Cells dissociated from tumors (carcinomas and sarcomas) growing subcutaneously in mice that have been administered Photofrin or other photosensitizers were analyzed by flow cytometry. Monoclonal antibodies were used for identification of major cellular populations contained in these tumors. The results demonstrate that a subpopulation of tumor-associated macrophages (TAMs) is unique among tumor cell populations in that it excels in the accumulation of very high levels of photosensitizers. These macrophages showed an increased expression of interleukin 2 receptor, which is indicative of their activated state. since macrophages were reported to concentrate in the periphery of human neoplasms, it is suggested that activates TAMs are the determinants of tumor-localized photosensitizer fluorescence.

Potentiation of photodynamic therapy by granulocyte-macrophage colony stimulating factor immunotherapy

The murine squamous carcinoma cell line (SCCVII) was genetically engineered to produce high levels of granulocyte-macrophage colony stimulating factor (GM-CSF).

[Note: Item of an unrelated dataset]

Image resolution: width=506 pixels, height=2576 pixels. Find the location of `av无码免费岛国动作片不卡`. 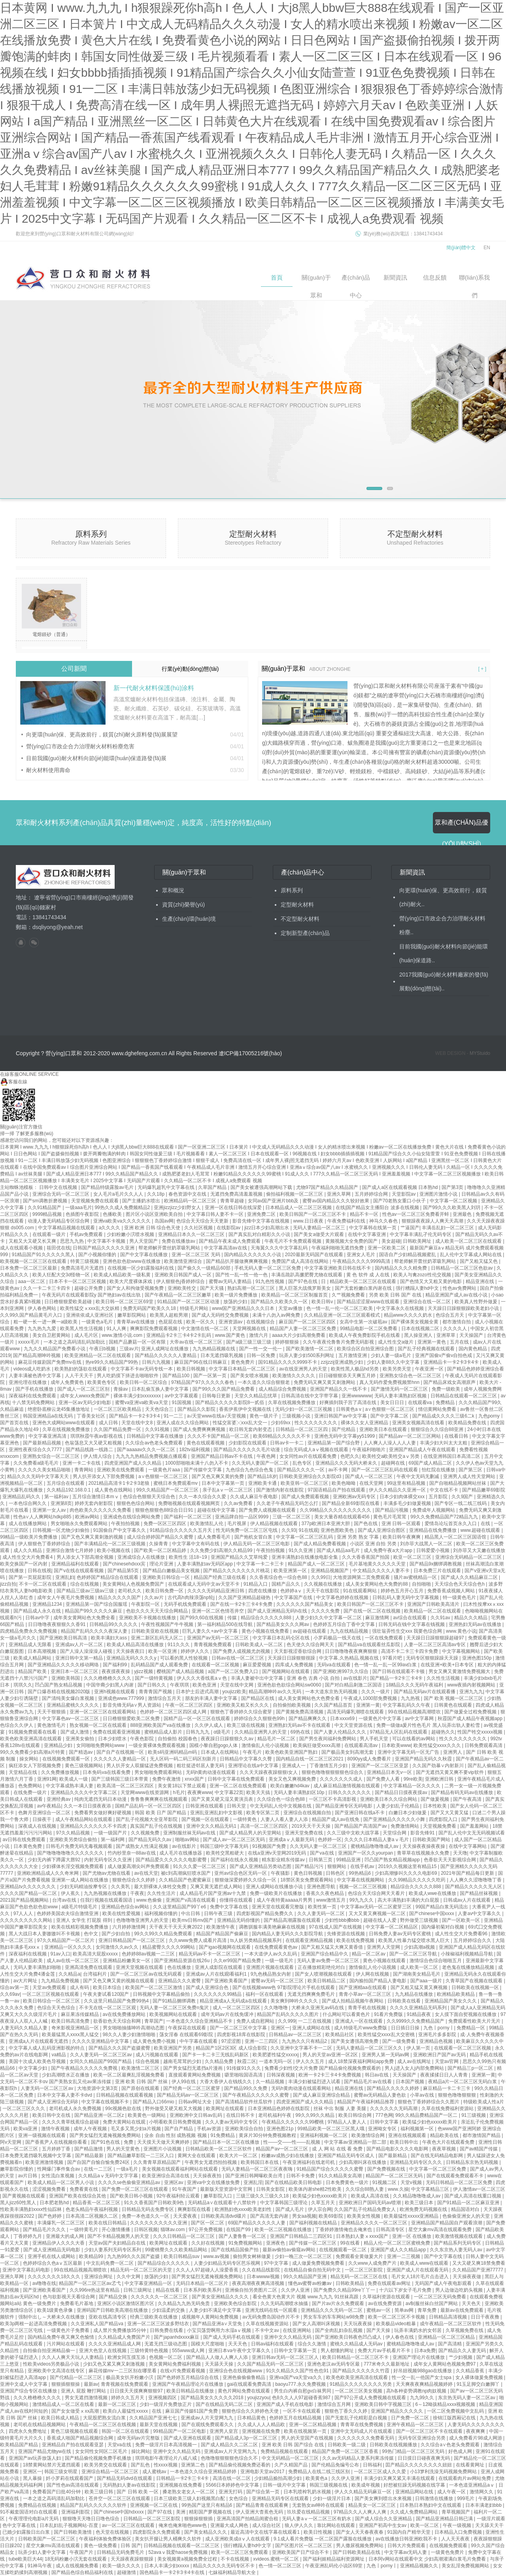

Lethally irradiated GM-CSF producing cells were injected under the subcutaneously growing parental SCCVII tumor at various times before and/or after PDT. Even a single treatment with GM- CSF producing cells injected two days before PDT markedly enhanced the tumor cure rate when compared to the PDT treatment alone. Effective potentiation was observed with PDT mediated either by Photofrin or by benzoporphyrin derivative.